Esaminare la risorsa HPA creata da KEDA.

Lo script seguente pubblica messaggi di test sul topic e permette di osservare le azioni di scaling eseguite dall'HPA in base alle metriche fornite da KEDA.

#!/bin/bash

project_id=$GCP_PROJECT_ID
topic_name=$TOPIC_NAME

while true; do
    message="Hello, Pub/Sub!"
    gcloud pubsub topics publish ${topic_name} \
    --message "${message}" \
    --project ${project_id}
    sleep 1
done

Demo dello scaling con KEDA

In questo articolo abbiamo esplorato le funzionalità di KEDA, mostrandolo all'opera in un'applicazione che scala in base alle metriche di GCP Pub/Sub.
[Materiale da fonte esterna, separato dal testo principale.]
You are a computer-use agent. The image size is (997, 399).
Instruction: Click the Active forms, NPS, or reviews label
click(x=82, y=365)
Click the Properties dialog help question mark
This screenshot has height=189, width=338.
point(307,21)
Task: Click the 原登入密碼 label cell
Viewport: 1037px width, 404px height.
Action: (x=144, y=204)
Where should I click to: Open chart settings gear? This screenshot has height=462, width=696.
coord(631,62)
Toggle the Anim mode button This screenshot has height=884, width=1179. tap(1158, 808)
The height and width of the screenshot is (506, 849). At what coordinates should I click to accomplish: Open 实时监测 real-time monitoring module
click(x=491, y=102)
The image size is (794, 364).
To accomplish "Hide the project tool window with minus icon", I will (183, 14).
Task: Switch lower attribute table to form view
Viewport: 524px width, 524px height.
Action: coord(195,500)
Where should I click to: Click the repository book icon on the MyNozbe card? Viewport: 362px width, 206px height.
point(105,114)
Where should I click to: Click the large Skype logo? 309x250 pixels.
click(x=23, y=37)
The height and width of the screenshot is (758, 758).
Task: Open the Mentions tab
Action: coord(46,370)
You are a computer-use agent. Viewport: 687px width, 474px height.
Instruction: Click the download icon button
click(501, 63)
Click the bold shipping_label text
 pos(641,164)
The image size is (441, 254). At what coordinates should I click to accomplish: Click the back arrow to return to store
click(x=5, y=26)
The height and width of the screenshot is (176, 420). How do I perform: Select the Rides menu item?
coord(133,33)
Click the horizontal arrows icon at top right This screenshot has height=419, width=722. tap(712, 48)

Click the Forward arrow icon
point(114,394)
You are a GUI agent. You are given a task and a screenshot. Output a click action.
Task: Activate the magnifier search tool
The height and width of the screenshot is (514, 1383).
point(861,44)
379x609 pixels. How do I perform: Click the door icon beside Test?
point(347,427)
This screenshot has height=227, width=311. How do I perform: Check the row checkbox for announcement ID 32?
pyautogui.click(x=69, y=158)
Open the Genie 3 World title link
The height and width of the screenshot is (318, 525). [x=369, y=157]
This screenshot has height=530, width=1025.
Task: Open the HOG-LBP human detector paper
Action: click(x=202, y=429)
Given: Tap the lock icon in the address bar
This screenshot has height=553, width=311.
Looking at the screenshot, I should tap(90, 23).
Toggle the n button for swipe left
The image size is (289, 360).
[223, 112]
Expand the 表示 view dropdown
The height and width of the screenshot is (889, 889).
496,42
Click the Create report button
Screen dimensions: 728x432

KEDA si è rivelato uno strumento prezioso per lo scaling event-based negli ambienti Kubernetes: consente di scalare le applicazioni in modo efficiente, personalizzando le metriche e reagendo agli eventi in tempo reale. Grazie a KEDA, le aziende possono ottimizzare costi e gestione delle risorse, ottenendo applicazioni dinamicamente scalabili e pronte a rispondere alla domanda dei workloads.